Although drilling contractors are not likely to order any more newbuilds in the near future, Mr Stenshorne said, in the long term, they may start to recognize the value of having MPD-ready rigs. “Drilling contractors need to differentiate themselves from the competition to win jobs, and MPD is one technology that can be used to make your rig more competitive,” he said. “I think that more drilling contractors are seeing that bringing MPD into their tenders can make them stand out in the bidding process.” The significance of MPD-ready rigs would become especially evident, he added, if the industry moves toward performance-based contracts. “If this happens, then for drilling contractors to have tools in their toolbox to make them more efficient, it’s going to be ever more important.”
In Q2 2014, Statoil used EC-Drill in the oil province of the Troll field on the Norwegian Continental Shelf where the operator had been struggling with mud losses. In 1,082 ft of water on a depleted field, the system was deployed from a semisubmersible and was used to drill three horizontal sections of a multilateral well with a total length of more than 30,000 ft. These sections saw a 70% reduction in mud losses compared with previous wells in the area, Mr Stenshorne said. “We estimate that equaled some $2 million to $2.5 million in mud savings alone.”
The reduction in mud losses also meant less damage to the reservoir and increased production. Overall, the subsea pump module was submerged for 89 days and performed more than 700 hours of drilling.
In 2015, Enhanced Drilling worked with Statoil again, this time in the US Gulf of Mexico. To prove the EC-Drill’s well control capabilities, this project targeted a deepwater exploratory well in an unconfirmed pore pressure regime. The operator performed numerous kick drills during this campaign by pumping fluid down the choke line into the well, without the crew’s awareness. The pressure sensors on the riser were able to detect flow anomalies almost instantly and at least 40-60 seconds faster than conventional flow-out measurements on surface, according to Enhanced Drilling.
Changes in the subsea pump speed also alerted the crew to a change in the mud flow. The riser itself essentially acted as a trip tank, and the crew monitoring riser volume was able to see the volume anomalies. “We detected all of the kicks, and we detected them more quickly than a conventional rig system,” Mr Stenshorne said. “Even small kicks were picked up close to a minute before it could be detected on return flow measurement on surface.”

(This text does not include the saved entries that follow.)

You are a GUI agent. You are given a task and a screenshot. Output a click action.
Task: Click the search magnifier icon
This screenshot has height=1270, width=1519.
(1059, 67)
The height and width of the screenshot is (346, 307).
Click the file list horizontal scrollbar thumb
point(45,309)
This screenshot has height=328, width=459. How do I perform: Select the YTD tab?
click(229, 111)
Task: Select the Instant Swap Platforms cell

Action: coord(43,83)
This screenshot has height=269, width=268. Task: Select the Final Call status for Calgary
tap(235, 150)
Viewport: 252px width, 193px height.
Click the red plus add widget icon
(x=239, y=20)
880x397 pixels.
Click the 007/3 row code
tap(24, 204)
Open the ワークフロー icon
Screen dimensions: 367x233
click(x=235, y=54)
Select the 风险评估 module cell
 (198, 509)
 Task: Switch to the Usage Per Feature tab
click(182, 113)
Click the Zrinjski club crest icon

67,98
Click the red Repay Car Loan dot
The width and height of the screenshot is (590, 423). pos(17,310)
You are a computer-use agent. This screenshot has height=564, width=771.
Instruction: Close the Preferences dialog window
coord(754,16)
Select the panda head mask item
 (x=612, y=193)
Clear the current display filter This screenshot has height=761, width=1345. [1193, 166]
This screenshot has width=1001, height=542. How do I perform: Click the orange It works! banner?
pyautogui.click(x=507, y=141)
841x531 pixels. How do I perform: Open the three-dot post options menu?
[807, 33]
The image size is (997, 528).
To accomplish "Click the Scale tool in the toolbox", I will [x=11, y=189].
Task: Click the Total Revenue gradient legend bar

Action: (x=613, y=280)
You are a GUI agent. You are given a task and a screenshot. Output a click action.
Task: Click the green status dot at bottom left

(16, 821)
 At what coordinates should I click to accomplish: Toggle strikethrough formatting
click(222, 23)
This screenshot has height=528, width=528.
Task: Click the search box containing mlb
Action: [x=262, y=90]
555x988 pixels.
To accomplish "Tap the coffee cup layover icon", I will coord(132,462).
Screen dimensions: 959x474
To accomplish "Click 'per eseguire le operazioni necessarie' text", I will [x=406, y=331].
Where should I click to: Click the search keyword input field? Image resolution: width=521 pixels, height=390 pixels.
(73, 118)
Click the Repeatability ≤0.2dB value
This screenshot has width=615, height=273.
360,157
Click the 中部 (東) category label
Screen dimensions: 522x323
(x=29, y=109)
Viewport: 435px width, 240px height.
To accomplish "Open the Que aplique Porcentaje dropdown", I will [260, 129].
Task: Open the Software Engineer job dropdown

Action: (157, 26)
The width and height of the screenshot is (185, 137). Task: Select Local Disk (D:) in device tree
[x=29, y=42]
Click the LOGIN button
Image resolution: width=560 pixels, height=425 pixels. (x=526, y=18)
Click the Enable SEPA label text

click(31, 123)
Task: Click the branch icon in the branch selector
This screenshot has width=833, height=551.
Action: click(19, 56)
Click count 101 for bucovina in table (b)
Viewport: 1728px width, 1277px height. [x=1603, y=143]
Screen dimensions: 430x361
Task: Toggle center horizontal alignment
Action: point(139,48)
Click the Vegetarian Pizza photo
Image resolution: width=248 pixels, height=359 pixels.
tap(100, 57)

Operators, especially in the deepwater market, are increasingly requesting rigs that are fully equipped with MPD systems, according to Weatherford. Since 2010, the company has equipped 20-plus deepwater and ultra-deepwater rigs with MPD systems in Brazil, Asia Pacific and Africa, noted Said Boutalbi, Secure Drilling Director for Weatherford. “I think we’ve turned the corner in terms of acceptance of the technology and the benefits of it,” he said. “We can’t say this is an emerging technology or it’s being adopted. I think it’s there for the long run.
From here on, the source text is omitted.